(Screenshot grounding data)
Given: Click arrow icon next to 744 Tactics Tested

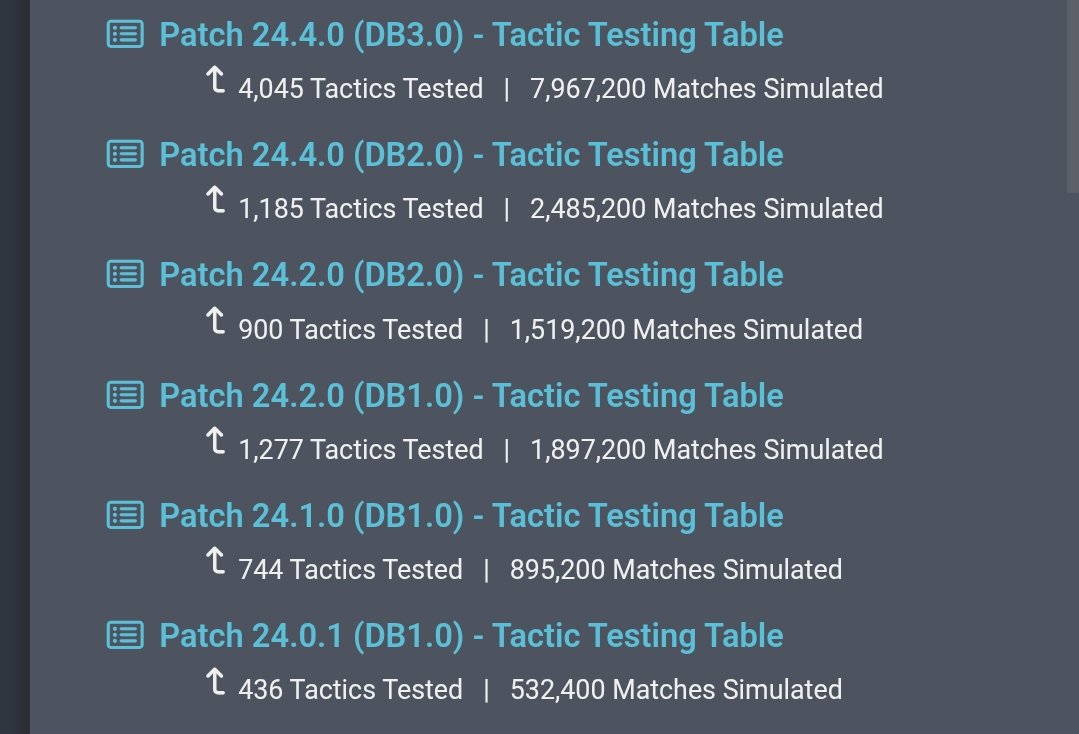Looking at the screenshot, I should pos(215,563).
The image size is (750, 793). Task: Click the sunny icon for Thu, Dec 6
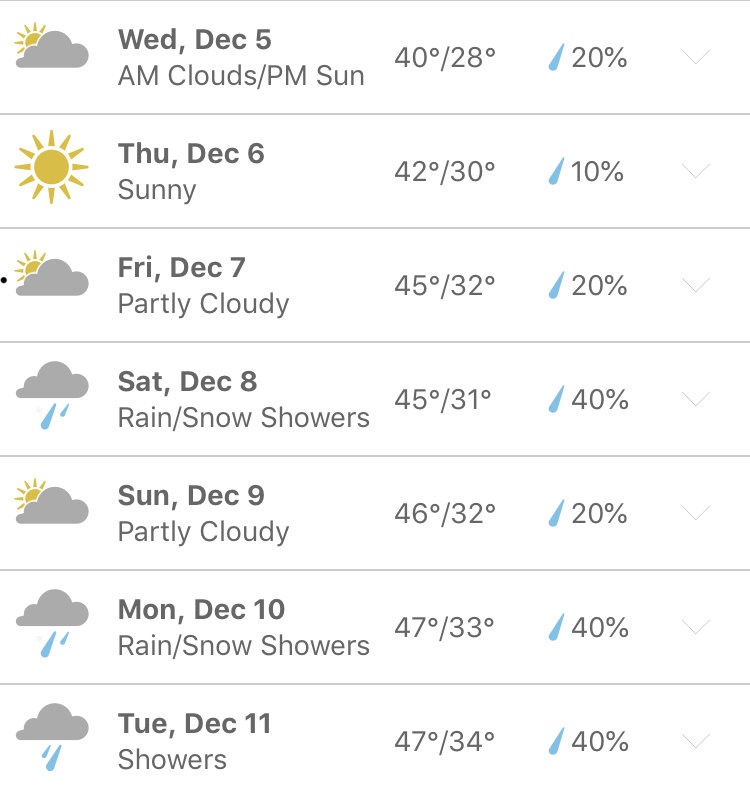(52, 167)
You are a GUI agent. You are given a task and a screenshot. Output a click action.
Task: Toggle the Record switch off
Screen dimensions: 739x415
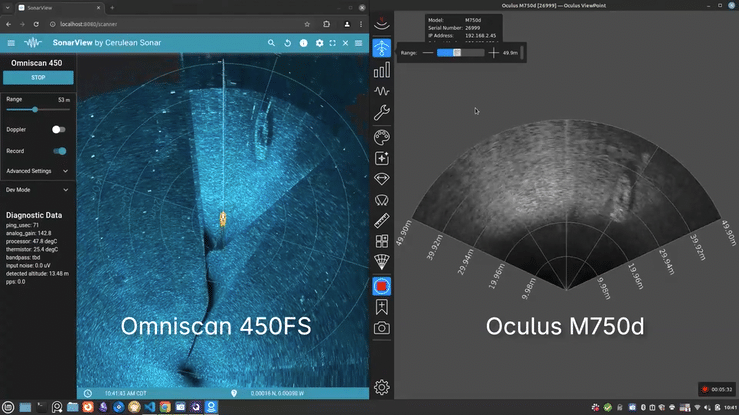click(x=60, y=151)
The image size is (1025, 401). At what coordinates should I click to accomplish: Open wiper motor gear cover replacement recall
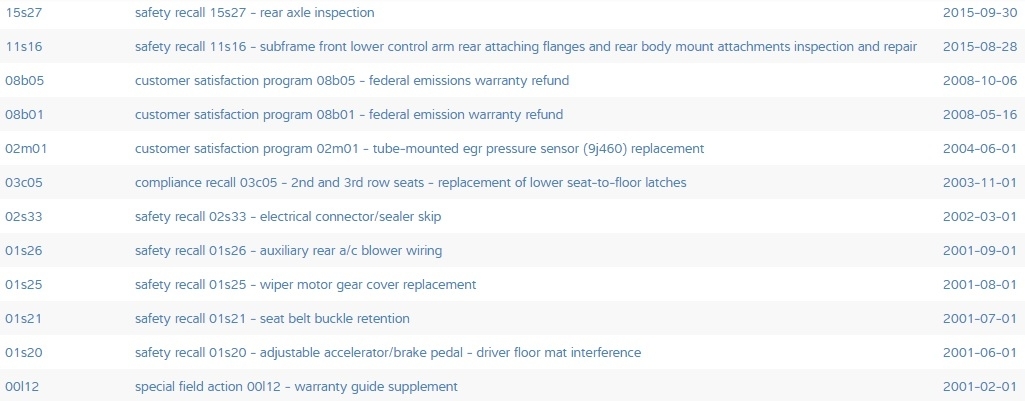305,285
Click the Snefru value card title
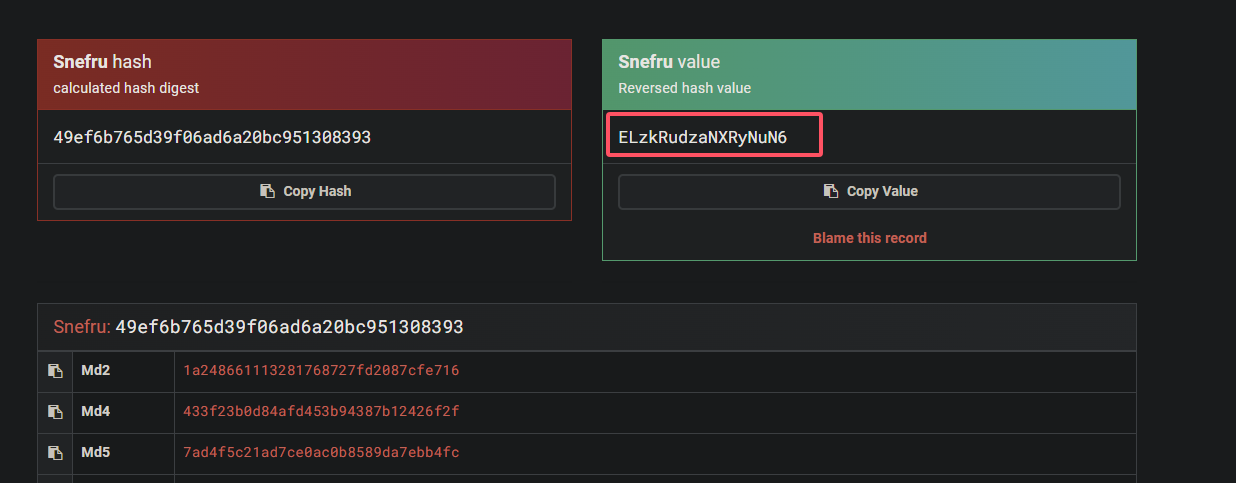This screenshot has width=1236, height=483. tap(668, 62)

-- Activity --
Please copy exactly, and only, the lines from the one that contains "Screen dimensions: 739x415" through the last line of the data above, omitting all pictures.

-- Problem solution --
Screen dimensions: 739x415
click(x=60, y=151)
The image size is (1025, 401). At what coordinates should I click to accomplish: Open wiper motor gear cover replacement recall
305,285
Click the Snefru value card title
This screenshot has width=1236, height=483. tap(668, 62)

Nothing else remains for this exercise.